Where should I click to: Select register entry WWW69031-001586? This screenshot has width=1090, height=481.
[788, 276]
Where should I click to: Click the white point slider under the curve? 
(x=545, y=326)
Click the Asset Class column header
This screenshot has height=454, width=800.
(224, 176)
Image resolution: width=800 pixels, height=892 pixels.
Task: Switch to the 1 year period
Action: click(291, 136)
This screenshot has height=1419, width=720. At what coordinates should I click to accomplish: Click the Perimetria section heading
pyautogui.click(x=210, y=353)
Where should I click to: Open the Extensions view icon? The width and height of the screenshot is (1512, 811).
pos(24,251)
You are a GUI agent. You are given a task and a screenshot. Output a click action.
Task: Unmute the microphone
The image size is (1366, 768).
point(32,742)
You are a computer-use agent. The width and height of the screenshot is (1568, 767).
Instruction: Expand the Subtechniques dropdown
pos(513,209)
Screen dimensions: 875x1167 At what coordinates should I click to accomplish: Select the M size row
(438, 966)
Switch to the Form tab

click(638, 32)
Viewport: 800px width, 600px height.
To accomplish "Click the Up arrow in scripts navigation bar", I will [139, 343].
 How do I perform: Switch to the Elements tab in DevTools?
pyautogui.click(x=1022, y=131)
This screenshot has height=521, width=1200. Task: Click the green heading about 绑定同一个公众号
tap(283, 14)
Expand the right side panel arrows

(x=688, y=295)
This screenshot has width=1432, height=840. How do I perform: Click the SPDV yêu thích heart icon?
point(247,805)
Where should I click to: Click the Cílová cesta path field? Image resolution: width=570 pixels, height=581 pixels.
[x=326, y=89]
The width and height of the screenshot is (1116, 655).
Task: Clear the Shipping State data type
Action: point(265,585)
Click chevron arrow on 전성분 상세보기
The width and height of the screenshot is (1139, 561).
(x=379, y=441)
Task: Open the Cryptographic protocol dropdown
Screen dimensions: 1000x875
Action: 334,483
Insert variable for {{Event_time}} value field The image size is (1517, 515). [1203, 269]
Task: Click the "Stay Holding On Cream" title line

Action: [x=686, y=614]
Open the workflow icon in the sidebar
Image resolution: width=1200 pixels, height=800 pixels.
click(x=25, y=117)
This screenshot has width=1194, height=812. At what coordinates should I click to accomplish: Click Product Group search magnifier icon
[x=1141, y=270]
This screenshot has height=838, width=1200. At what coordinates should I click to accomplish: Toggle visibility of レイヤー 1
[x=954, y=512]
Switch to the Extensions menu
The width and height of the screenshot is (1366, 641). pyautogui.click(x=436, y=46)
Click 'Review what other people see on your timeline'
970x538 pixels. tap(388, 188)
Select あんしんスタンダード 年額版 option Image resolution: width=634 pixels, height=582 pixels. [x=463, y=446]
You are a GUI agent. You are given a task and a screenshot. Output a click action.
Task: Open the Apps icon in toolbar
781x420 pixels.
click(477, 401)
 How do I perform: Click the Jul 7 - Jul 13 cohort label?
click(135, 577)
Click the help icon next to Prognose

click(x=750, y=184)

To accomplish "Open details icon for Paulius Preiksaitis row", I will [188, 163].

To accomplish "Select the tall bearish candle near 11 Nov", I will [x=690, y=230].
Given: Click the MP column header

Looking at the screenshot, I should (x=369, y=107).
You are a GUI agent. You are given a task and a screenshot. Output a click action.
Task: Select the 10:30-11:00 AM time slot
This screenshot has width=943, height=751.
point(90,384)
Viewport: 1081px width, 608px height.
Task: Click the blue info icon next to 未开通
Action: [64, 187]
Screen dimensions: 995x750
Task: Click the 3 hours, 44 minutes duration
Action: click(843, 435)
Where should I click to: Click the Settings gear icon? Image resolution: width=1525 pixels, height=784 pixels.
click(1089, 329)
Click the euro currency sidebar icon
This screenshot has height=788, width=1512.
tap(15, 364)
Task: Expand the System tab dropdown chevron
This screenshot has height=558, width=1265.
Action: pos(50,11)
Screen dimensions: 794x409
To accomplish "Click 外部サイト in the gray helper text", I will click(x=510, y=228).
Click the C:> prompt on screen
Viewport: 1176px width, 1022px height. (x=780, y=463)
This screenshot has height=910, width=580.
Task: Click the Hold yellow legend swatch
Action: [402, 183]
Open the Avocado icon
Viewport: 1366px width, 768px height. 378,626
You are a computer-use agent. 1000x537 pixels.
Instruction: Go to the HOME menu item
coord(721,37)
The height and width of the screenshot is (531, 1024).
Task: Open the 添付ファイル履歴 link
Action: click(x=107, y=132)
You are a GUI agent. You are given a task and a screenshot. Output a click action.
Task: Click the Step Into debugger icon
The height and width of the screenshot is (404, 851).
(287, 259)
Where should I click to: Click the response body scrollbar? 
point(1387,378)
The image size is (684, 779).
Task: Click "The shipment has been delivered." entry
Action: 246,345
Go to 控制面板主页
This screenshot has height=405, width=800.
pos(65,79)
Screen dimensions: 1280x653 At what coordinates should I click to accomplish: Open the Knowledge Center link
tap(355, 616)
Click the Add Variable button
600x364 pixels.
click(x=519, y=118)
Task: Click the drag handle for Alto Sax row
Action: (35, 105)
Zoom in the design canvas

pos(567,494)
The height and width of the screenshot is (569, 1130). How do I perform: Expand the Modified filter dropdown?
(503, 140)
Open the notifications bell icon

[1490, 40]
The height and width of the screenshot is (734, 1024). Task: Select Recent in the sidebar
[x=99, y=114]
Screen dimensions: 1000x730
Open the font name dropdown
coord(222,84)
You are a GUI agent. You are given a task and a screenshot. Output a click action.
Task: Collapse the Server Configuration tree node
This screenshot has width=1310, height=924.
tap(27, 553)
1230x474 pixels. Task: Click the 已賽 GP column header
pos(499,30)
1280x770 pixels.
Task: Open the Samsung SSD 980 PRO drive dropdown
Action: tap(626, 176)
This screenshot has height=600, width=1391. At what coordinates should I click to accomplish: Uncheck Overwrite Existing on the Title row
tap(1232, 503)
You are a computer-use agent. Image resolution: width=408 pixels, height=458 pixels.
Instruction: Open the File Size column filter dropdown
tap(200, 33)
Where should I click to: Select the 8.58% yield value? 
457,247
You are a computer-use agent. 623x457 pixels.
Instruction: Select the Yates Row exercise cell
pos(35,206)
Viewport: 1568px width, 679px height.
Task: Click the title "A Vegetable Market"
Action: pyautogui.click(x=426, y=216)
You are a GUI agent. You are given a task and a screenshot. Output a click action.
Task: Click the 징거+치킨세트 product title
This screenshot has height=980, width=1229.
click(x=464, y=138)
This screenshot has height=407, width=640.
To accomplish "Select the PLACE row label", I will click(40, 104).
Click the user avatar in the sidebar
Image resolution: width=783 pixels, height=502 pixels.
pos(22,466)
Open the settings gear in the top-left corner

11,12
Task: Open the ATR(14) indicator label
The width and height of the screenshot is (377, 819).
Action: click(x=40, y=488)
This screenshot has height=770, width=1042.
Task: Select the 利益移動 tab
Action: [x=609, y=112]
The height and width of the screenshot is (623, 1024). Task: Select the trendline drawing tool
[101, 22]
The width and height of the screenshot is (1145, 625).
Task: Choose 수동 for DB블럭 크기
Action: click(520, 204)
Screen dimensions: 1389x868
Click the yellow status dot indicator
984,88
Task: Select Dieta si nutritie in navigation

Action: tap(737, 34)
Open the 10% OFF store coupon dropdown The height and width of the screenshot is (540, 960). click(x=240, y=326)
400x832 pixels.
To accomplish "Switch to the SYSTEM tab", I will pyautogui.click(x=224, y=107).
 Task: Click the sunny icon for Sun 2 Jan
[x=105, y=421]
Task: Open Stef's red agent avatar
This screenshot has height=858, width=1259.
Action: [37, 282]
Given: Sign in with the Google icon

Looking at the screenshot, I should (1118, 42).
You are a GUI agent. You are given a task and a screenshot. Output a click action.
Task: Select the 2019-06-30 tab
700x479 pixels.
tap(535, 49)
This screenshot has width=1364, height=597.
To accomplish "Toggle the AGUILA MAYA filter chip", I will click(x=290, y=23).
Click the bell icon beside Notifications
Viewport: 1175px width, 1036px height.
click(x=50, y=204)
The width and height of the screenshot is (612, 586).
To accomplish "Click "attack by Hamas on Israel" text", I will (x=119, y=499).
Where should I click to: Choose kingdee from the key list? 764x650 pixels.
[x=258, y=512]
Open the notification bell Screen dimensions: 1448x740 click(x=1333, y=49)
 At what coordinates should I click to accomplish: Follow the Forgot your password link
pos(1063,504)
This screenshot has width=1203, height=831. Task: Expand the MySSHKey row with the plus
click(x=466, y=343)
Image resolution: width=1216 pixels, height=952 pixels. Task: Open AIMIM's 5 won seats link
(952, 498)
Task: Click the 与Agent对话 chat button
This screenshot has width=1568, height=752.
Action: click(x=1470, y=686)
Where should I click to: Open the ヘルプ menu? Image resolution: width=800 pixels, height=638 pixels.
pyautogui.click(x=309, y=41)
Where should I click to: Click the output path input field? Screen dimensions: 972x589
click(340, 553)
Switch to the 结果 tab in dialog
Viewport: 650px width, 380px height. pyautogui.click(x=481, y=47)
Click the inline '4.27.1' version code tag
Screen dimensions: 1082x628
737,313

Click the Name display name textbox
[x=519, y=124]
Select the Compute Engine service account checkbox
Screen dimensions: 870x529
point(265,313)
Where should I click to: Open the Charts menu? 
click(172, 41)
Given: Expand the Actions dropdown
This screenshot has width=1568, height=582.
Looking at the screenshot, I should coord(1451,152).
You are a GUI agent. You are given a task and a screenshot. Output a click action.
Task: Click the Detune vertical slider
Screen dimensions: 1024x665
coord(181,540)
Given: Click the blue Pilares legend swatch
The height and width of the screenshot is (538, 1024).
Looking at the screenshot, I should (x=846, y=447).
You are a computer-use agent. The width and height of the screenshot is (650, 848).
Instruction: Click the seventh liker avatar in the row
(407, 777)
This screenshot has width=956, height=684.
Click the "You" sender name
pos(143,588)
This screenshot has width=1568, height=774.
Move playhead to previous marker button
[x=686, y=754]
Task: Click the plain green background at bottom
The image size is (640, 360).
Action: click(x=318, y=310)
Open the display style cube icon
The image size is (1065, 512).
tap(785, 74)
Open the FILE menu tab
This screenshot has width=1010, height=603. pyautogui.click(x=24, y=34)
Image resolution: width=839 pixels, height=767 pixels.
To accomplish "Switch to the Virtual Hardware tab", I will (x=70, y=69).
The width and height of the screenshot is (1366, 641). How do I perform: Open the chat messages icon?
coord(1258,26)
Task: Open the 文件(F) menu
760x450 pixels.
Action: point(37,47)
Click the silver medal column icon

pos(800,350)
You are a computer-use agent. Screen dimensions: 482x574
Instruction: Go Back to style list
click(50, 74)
--- --- ---
_Task requirements_
In how many lines above does the word "computer" appear? Answer with only the number.

_Result of this task_
6